Well, first of all, just to clarify, I was asking a question, not a statement. I recently ordered a HPC server for my company, we're using caffe to train/detect very large sets.
I went with the K80, the company we ordered it from charged us $4400 for the card, so there must be a good amount of markup that can be negotiated out of it.
I have since read some material comparing the K40 to the 980, giving a slight edge to the 980, which is surprising considering the price points, but I have not yet found any good benchmarks/posts about the K80 vs the 980. The K80 is not just two K40's glued together, as it uses the GK210 tesla chips rather than the GK110. The GK210 is a more advanced chip with more cache and better energy efficiency but I'm really not too sure how it translate into real world performance.
If anybody has any data or perspective on this, I would appreciate it.

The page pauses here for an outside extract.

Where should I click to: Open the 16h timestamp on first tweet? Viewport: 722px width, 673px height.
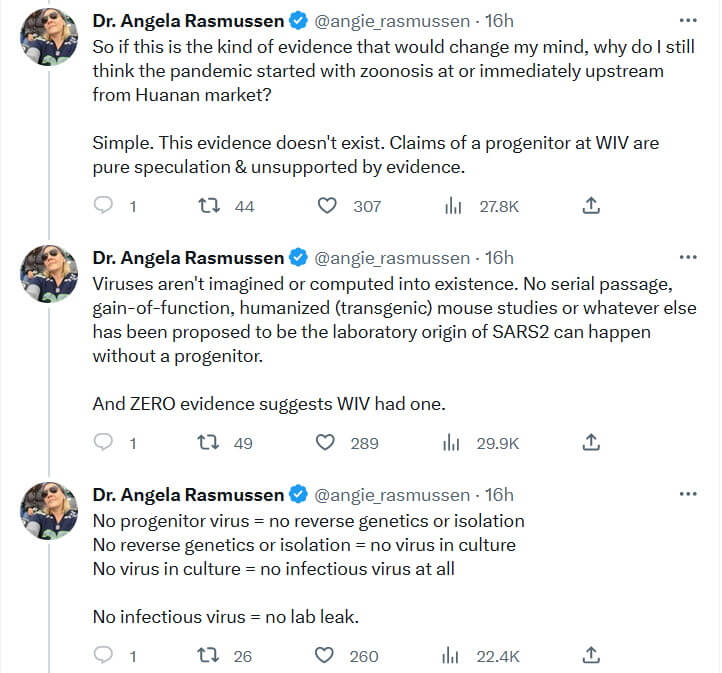498,21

Just my 2 cents. I've been trying my scientific computing code (QM/MM, not ML) in a cluster using various configs (6xK40, 4xK80, 6xK20, etc) and the performance I noticed of the K80 is quite strange. I've been using the CUDA_DEVICE 0,1,2,3 of that config and if I try to use more than one logical GPU, the performance is not 1:1, but more like 1:0.6
The only conclusion I've been able to find is that the K80 presents itself as 2 different devices (0,1 or 2,3 in that config) but the performance is not 2x, at all. There is quite a lot of PCI bus contention, hurting badly the performance of my code (as it is just running many <10ms kernels at a time). So far, having 2xK40 seems to be a better value and performance proposition than 1xK80 on the same bus, but the flops/watt aspect of that equation favors greatly the K80.